> _Passage shown_:
- - -

Friday, August 19, 2011

Two Bones for the Gold Bugs

It is thought experiment time.

Bone #1

TIPS and gold tend to move together. Both rise as real interest rates fall and both rise as future long-term growth assumptions fall.

A 5 year TIPS matures in 5 years.
A 10 year TIPS matures in 10 years.
A 20 year TIPS matures in 20 years.
Gold matures in infinite years.

If real interest rates fall 1% evenly at every point in the future then how should the price react?

A 5 year TIPS rises about 5%.
A 10 year TIPS rises about 10%.
A 20 year TIPS rises about 20%.

So what would gold do? It has an infinite maturity. I don't think it would be rational to argue that it would rise infinity percent but I do think it could be rationally argued that it could rise more than 20%.

Bone #2

Let's look at the recent data.

I'm up roughly 35% on the 30-year TIPS I bought in February. Gold investors are up roughly 35% on the infinite-duration gold they bought in February.

The rise in gold since February matches the rise in long-term TIPS since February. Since I believe that the move in TIPS has been somewhat rational then I must also believe the move in gold has been somewhat rational. Based solely on this information then I should be no more of a gold heretic now than when gold was roughly $1400. In general, that's probably true.

- - -

> _Given data_:
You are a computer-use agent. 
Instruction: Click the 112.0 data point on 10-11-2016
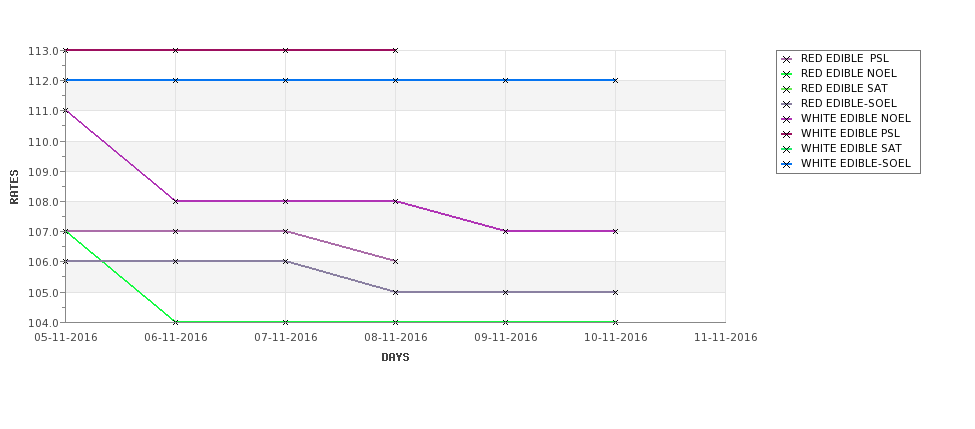616,80
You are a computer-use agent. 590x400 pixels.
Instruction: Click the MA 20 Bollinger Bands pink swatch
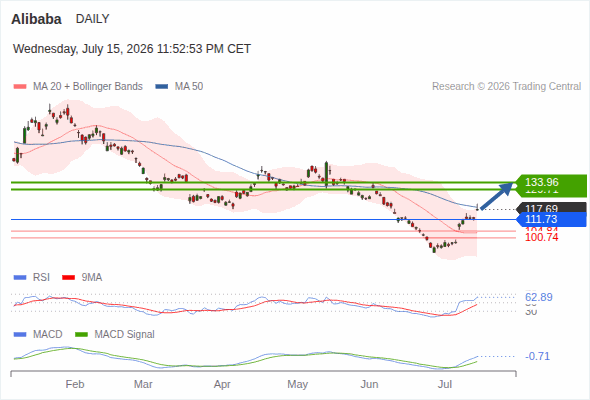[20, 87]
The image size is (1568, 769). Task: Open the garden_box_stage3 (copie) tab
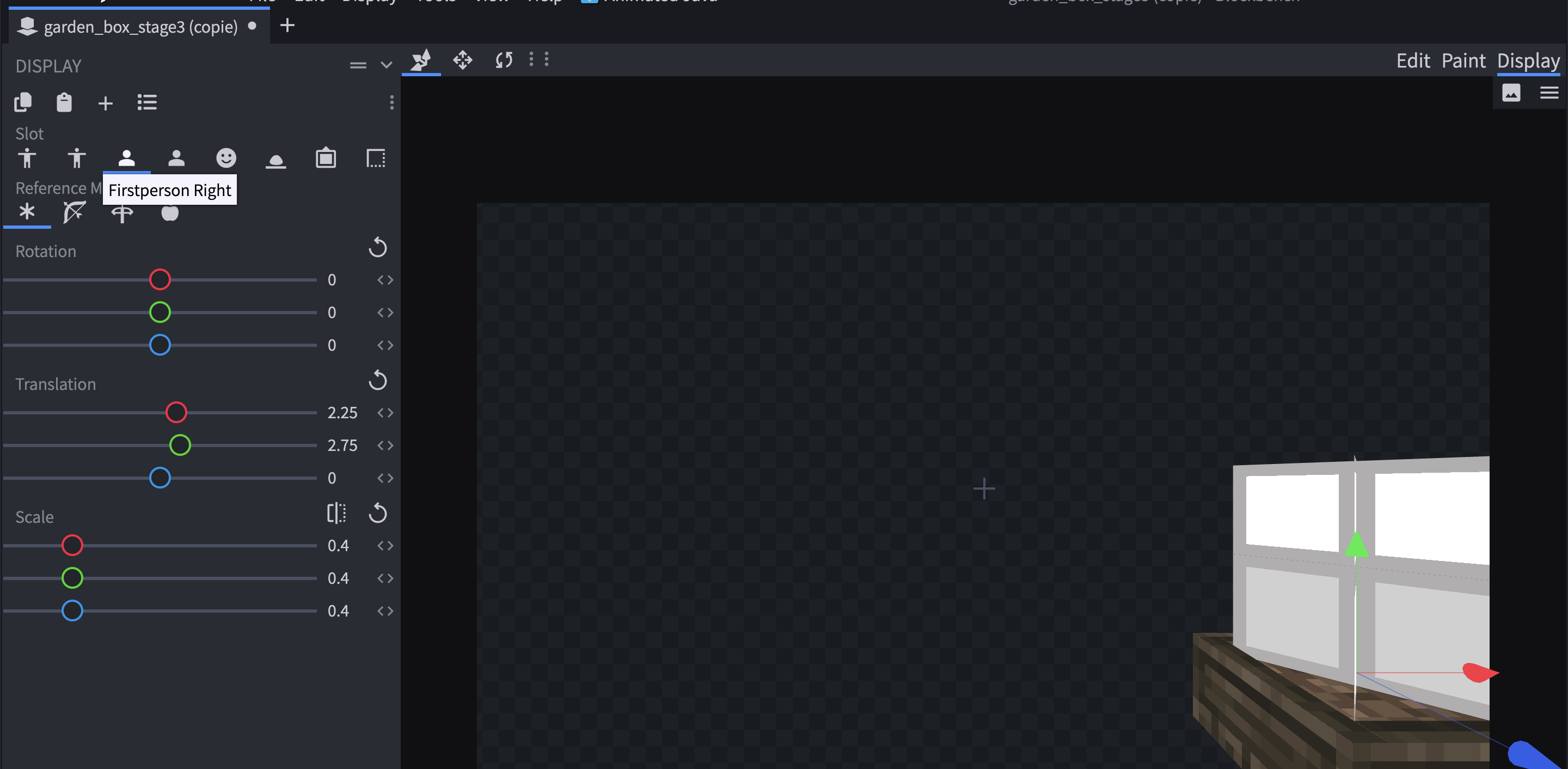140,26
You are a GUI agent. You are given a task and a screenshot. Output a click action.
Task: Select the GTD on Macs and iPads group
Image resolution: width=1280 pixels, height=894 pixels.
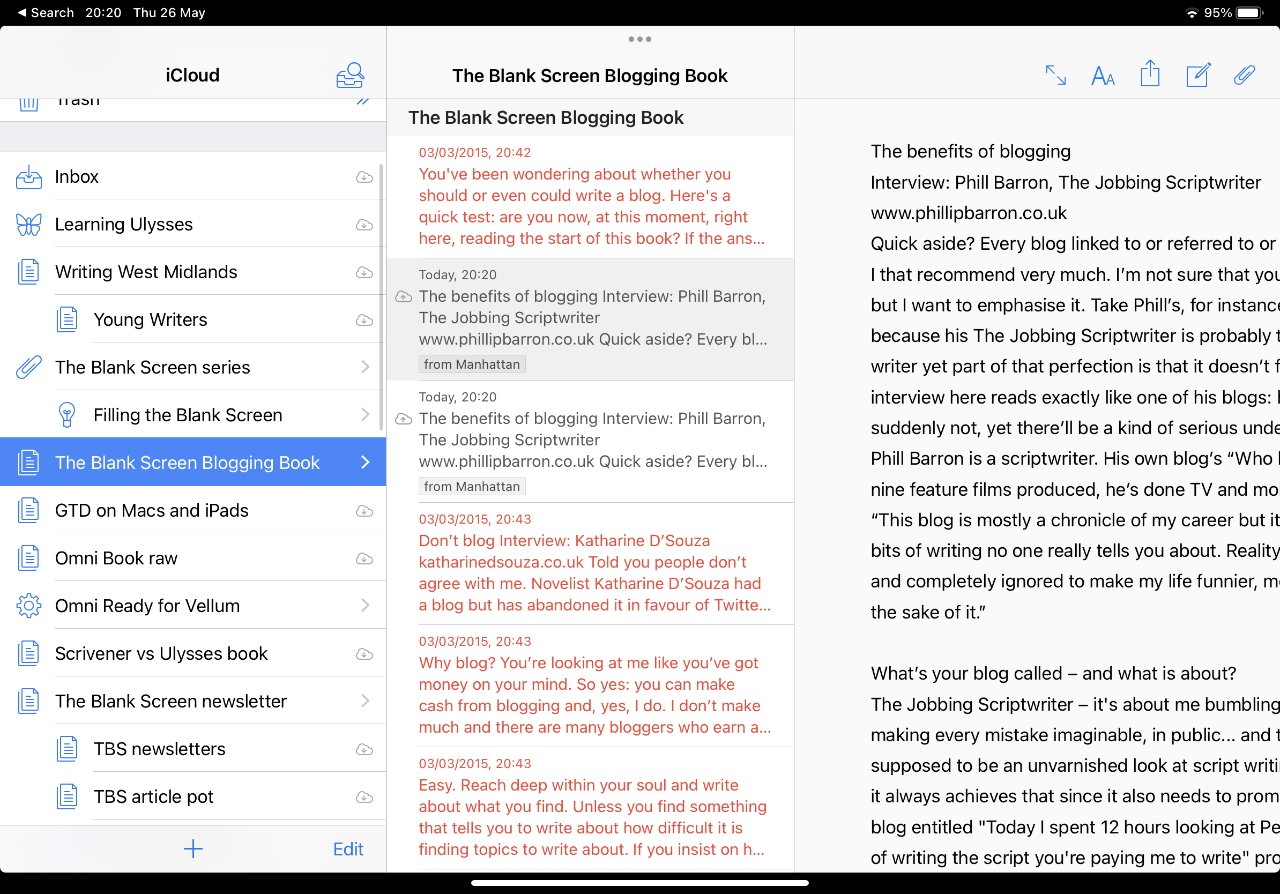click(152, 511)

- - -

> _Request 1_:
According to the gold bugs post, about how much would a 10 year TIPS rise if real interest rates fell 1% evenly at every point in the future?
> _Request 2_:
Repeat the part of the gold bugs post that begins at the words "Let's look at" and stops after the words "they bought in February.".
Draw only on the gold bugs post when responding.

> _Full answer 1_:
About 10%.

> _Full answer 2_:
Let's look at the recent data.

I'm up roughly 35% on the 30-year TIPS I bought in February. Gold investors are up roughly 35% on the infinite-duration gold they bought in February.